Anche a Piacenza sta per decollare la campagna referendaria che la Cgil ha messo in campo. Quattro quesiti a beneficio di tutti i cittadini. Quattro domande per ridurre la precarietà e garantire più sicurezza negli appalti. Quattro proposte per smontare alcune delle leggi che hanno portato a un mondo del lavoro selvaggio, pieno di precarietà e troppo sbilanciato a favore delle imprese. Sono state presentate dalla Cgil e pubblicate in Gazzetta ufficiale: referendum per i quali il sindacato CGIL si appresta a raccogliere entro l’estate le 500mila firme necessarie per andare poi al voto nella prossima primavera. L’obiettivo? Uno solo: cambiare le norme che hanno impoverito il lavoro e hanno reso i lavoratori meno protetti e più vulnerabili, con meno diritti e con più possibilità di essere licenziati. Insieme all’iniziativa referendaria la Cgil porterà avanti anche proposte di legge e un contenzioso giudiziario mirato, azioni combinate per arginare le numerose riforme pensate e approvate apposta per togliere tutele e protezioni.

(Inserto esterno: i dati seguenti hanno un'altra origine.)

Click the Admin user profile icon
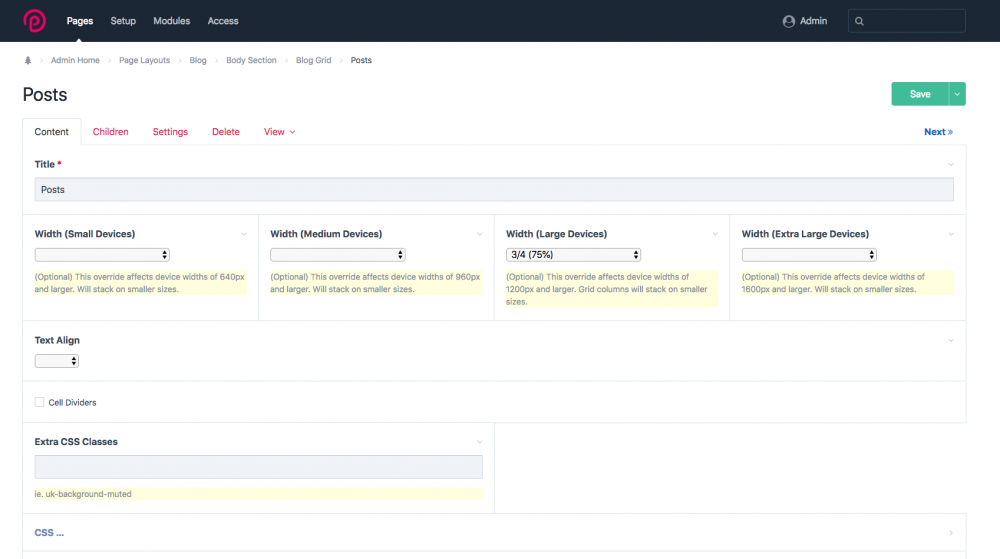 tap(789, 21)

Il primo quesito mira a cancellare l’intero decreto legislativo 23 del 2015, il famoso Jobs Act, una legge che ha di fatto reso inapplicabile nel 90 per cento dei casi l’articolo 18 dello Statuto dei lavoratori: un’azienda con più di 15 dipendenti può licenziare in maniera illegittima, quindi anche se non c’è giusta causa o giustificato motivo soggettivo o oggettivo (ristrutturazione dell’impresa, crisi aziendale, soppressione del posto, ecc.) e il lavoratore non può essere reintegrato: ha diritto solo a un indennizzo che viene stabilito esclusivamente in base agli anni di servizio nell’azienda (elemento peraltro dichiarato incostituzionale dalla Consulta).
Il secondo quesito riguarda le aziende sotto i 15 dipendenti. Se un lavoratore viene licenziato, va dal giudice e dimostra che il suo è stato un licenziamento illegittimo, la legge prevede la riassunzione o l’indennizzo. Il referendum della Cgil chiede di abrogare le norma che mette un tetto massimo all’indennizzo che è di 6 mensilità, maggiorabile dal giudice fino a 10 mensilità.
Il terzo quesito riguarda il contratto a termine e vuole intervenire sulle norme che ne hanno liberalizzato l’uso, nel privato come nel pubblico.
Per il quarto quesito siamo nel campo degli appalti e in particolare della sicurezza negli appalti. Oggi se un’azienda dà in appalto un’attività a un’altra e questa a un’altra ancora, i committenti non sono responsabili in solido in caso di infortunio o di malattia professionale del lavoratore. Il quesito vuole cancellare la norma che esclude questa responsabilità.